Numerous methods exist to model and analyze the different roles, responsibilities, and process levels of information technology (IT) personnel. However, most methods neglect to account for the rigorous application and evaluation of human errors and their associated risks. This book fills that need.
Modeling, Evaluating, and Predicting IT Human Resources Performance explains why it is essential to account for the human factor when determining the various risks in the software engineering process. The book presents an IT human resources evaluation approach that is rooted in existing research and describes how to enhance existing approaches through strict use of software measurement and statistical principles and criteria.
Discussing IT human factors from a risk assessment point of view, the book identifies, analyzes, and evaluates the basics of IT human performance. It details the IT human factors required to achieve desired levels of human performance prediction. It also provides a rigorous investigation of existing human factors evaluation methods, including IT expertise and Big Five, in combination with powerful statistical methods, such as failure mode and effect analysis (FMEA) and design of experiment (DoE).

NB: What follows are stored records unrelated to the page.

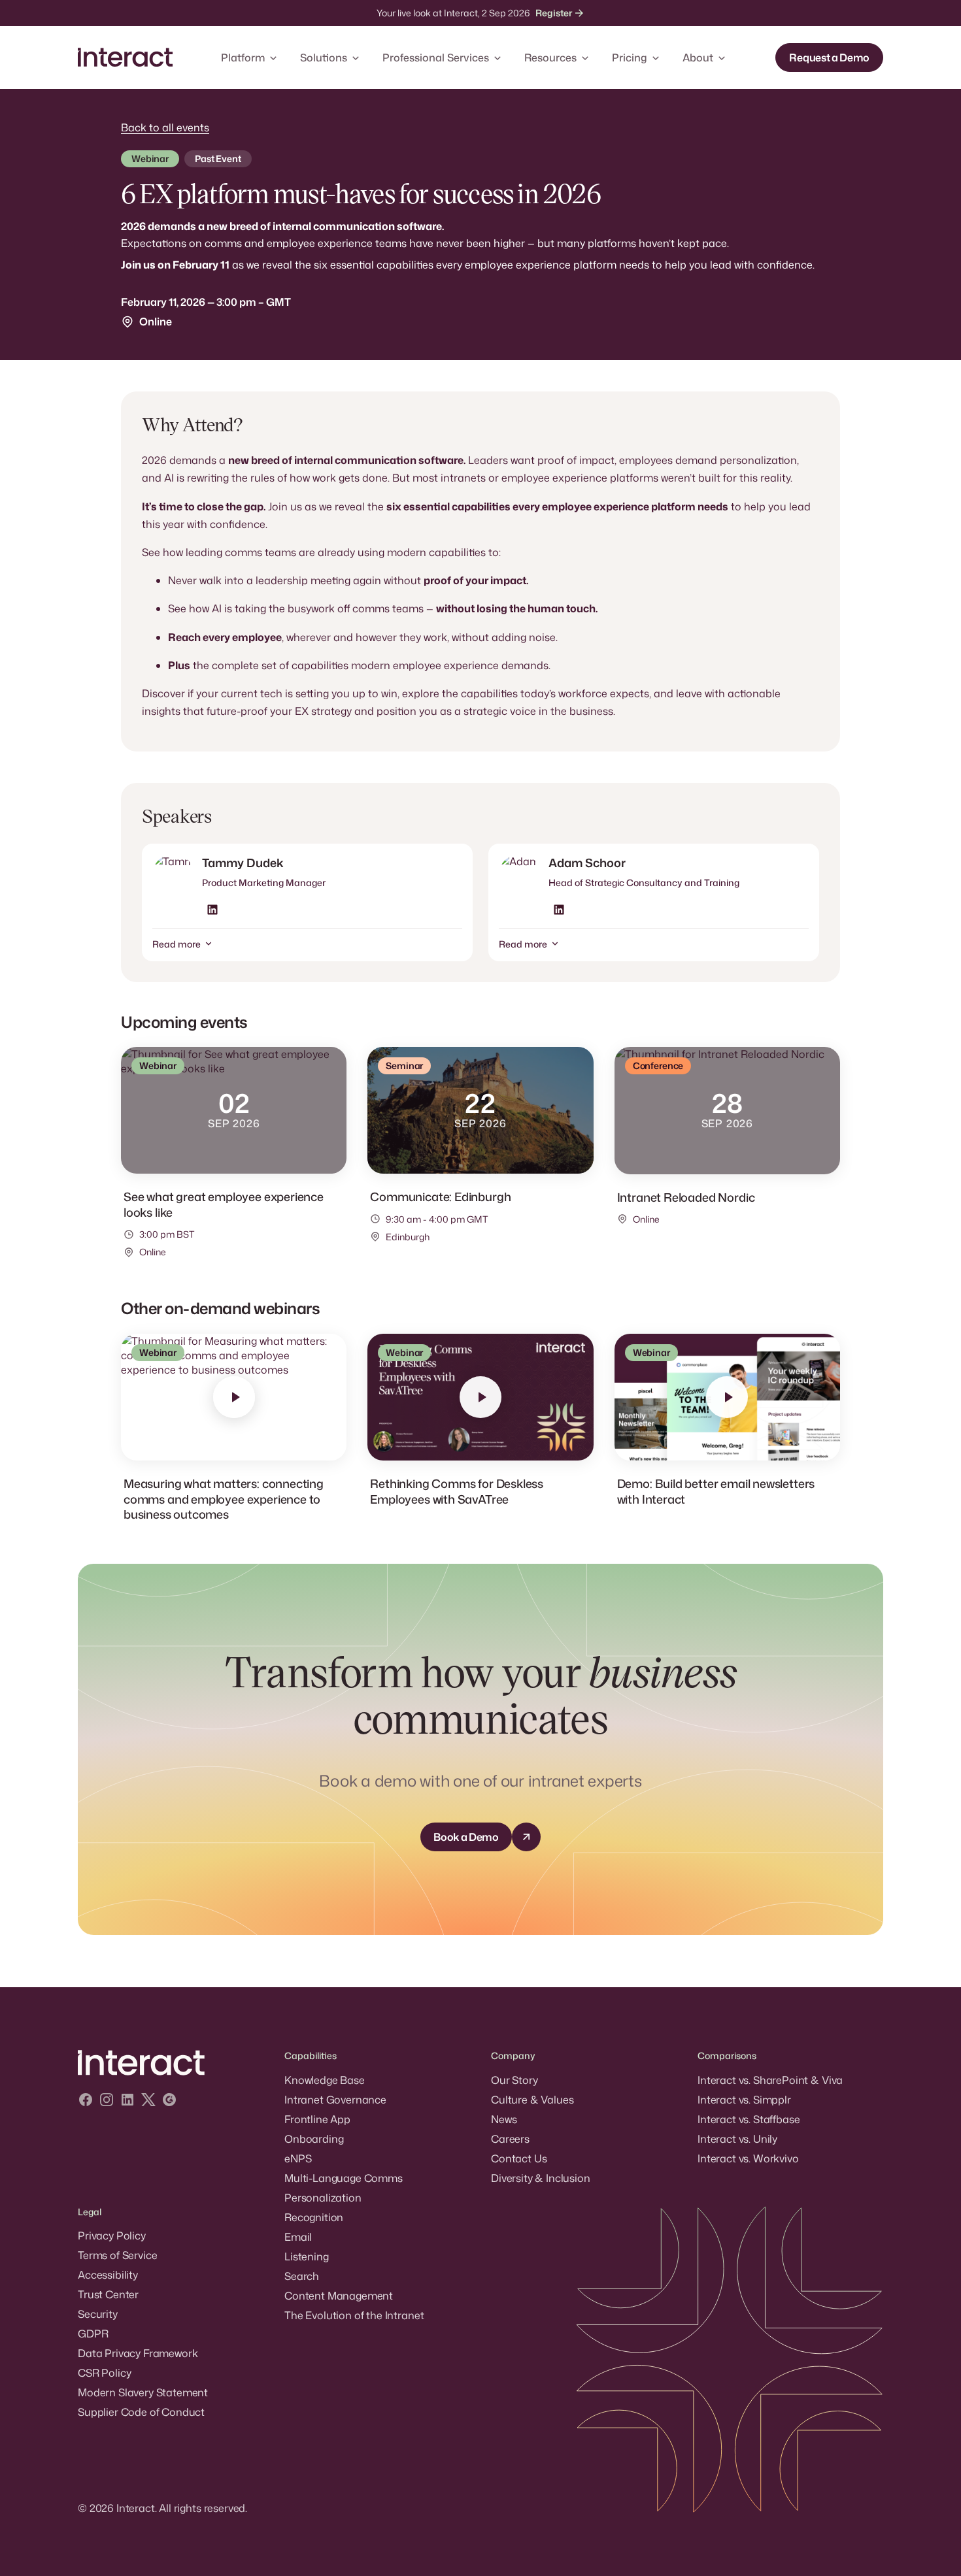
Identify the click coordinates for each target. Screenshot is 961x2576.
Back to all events (165, 127)
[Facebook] (85, 2101)
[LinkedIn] (127, 2101)
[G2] (169, 2101)
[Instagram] (106, 2101)
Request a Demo (829, 57)
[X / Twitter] (148, 2101)
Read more (176, 944)
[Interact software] (170, 2063)
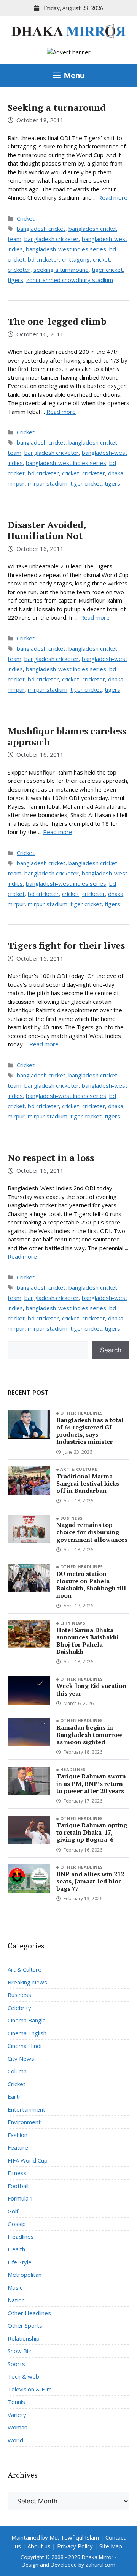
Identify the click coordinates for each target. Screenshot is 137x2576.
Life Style (20, 2262)
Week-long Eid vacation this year (91, 1689)
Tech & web (23, 2376)
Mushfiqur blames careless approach (67, 736)
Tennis (16, 2402)
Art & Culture (78, 1469)
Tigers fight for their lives (66, 945)
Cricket (26, 218)
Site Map (110, 2546)
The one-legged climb (57, 321)
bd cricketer (43, 259)
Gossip (17, 2223)
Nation (16, 2300)
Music (15, 2287)
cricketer (19, 269)
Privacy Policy (75, 2546)
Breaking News (27, 1982)
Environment (24, 2122)
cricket (101, 259)
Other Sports (25, 2325)
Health (16, 2249)
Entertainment (26, 2109)
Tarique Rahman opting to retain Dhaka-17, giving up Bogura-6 (91, 1832)
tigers (15, 280)
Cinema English (27, 2033)
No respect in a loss (51, 1158)
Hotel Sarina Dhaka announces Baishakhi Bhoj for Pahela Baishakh (87, 1641)
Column (17, 2071)
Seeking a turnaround (57, 107)
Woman (17, 2427)
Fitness (17, 2173)
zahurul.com (100, 2564)
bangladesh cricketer (51, 239)
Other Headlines (81, 1413)
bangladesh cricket (41, 228)
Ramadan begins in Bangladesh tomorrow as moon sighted (89, 1734)
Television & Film (30, 2389)
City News (72, 1623)
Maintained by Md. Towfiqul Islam (55, 2537)
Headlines (73, 1769)
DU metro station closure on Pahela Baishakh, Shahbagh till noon (91, 1585)
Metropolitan (24, 2274)
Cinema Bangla (27, 2020)
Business (71, 1518)
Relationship (24, 2338)
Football (18, 2186)
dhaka (115, 473)
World (15, 2440)
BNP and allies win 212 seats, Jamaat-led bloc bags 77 (90, 1881)
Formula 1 (20, 2198)
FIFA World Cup (28, 2160)
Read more (112, 197)
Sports (16, 2364)
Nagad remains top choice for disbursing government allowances (91, 1532)
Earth (15, 2096)
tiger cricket (107, 269)
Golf (13, 2211)
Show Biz (19, 2351)
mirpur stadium (47, 483)
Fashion (17, 2135)
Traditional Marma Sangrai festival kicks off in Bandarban (87, 1483)
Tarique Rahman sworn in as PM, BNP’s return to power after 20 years (91, 1783)
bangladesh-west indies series (66, 249)
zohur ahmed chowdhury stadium (69, 280)
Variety (17, 2414)
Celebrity (19, 2007)
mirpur (16, 483)
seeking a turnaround (61, 269)
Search (110, 1350)
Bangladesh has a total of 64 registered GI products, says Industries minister (90, 1431)
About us (39, 2546)
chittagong (76, 259)
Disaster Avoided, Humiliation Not (47, 530)
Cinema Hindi (24, 2045)
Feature (18, 2147)
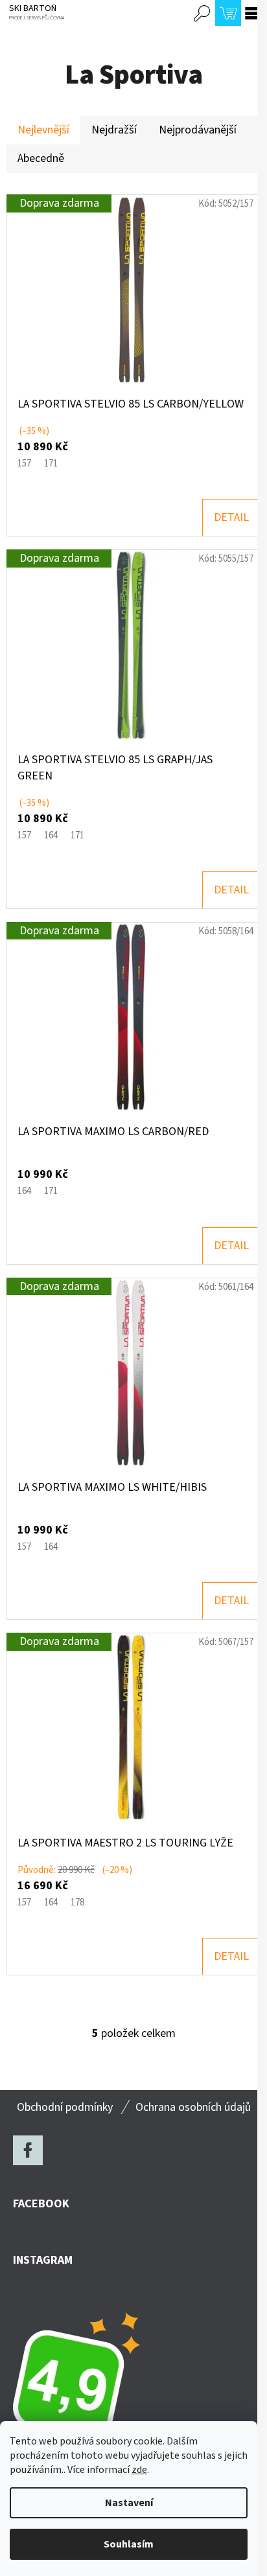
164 (51, 835)
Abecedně (40, 158)
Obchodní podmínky (65, 2107)
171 (51, 463)
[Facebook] (28, 2150)
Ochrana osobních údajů (193, 2107)
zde (139, 2470)
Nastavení (129, 2503)
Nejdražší (114, 130)
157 (24, 463)
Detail (231, 517)
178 (77, 1902)
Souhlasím (129, 2544)
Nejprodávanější (198, 130)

- Supplies an overview of existing methods of human risk evaluation
- Provides a detailed analysis of IT role-based human factors using the well-known Big Five method for software engineering
- Models the human factor as a risk factor in the software engineering process
- Summarizes emerging trends and future directions
In addition to applying well-known human factors methods to software engineering, the book presents three models for analyzing psychological characteristics. It supplies profound analysis of human resources within the various software processes, including development, maintenance, and application under consideration of the Capability Maturity Model Integration (CMMI) process level five.
Table of Contents
Structure of the Book
Software Risk Management and Human Factors
Overview of Risk Management Development
Incompleteness of Risk Assessment Methods
Risk Management Summary and Further Research Motivation
Human Factors in Software Engineering
Summary of Human Factors
Software Engineering, Team, and Responsibilities
Software Engineering Background
Summary of Software Engineering and Software Roles
Discovery of IT Human Factors
Classical Failure Mode and Effect Analysis
Adopted FMEA for Software Personnel
Summary of Software Human Factors FMEA
Definition and Evaluation of IT Human Factors
Five Personal Features
Matching Big Five Traits with IT Human Factors
Summary of Definition and Evaluation of IT Human Factors
Model Development for IT Human Performance Prediction
Experimental Design and Analysis
Algorithm for Conducting Experimental Design
Development of the IT Human Performance Prediction Model
Developed Model for IT Human Performance Prediction
Summary of Predictive Model Development
Experimental Validation of Predictive Model for IT Human Performance
Actual Model Application
Software Human Factors Test Web Application
Summary of Experimental Model Validation
Conclusions and Future Directions
Konstantina Richter earned her master’s degree at the University of Magdeburg after receiving her bachelor’s degree at the Technical University of Varna, Bulgaria. Her master’s thesis investigated the testing of aspect-oriented programs and helped to earn her the award for best student of the year in 2007. From 2008 to 2012 she was a PhD student in the software engineering research group at the University of Magdeburg. She has participated in several international conferences on software process, software testing, software measurement, and software quality in Rome, Nara, and Las Vegas, among others. Her PhD thesis on human resources performance is the basis of this book and involved validation in worldwide IT companies including Siemens, Bosch, German Telekom, VW, Alcatel, IBM, and so on. Currently she works in the IT department at the financial government center of Sachsen-Anhalt in Magdeburg.
Reiner R. Dumke is a retired professor from the Otto-von-Guericke-University of Magdeburg with software engineering as his research field. He is one of the founders of the Software Measurement Laboratory ([email protected]) of the computer science department at the University of Magdeburg and coeditor of the Software Measurement News Journal. He is the leader of the German Interest Group on software metrics and works as a member of the COSMIC, DASMA, MAIN, IEEE, and ACM communities. He received a diploma degree (MS) in mathematics in 1970 followed in 1980 by a PhD dissertation in computer science on efficiency of database projects. He is the author and editor of more than 30 books about programming techniques, software metrics, metrics tools, software engineering foundations, component-based software development, and web engineering.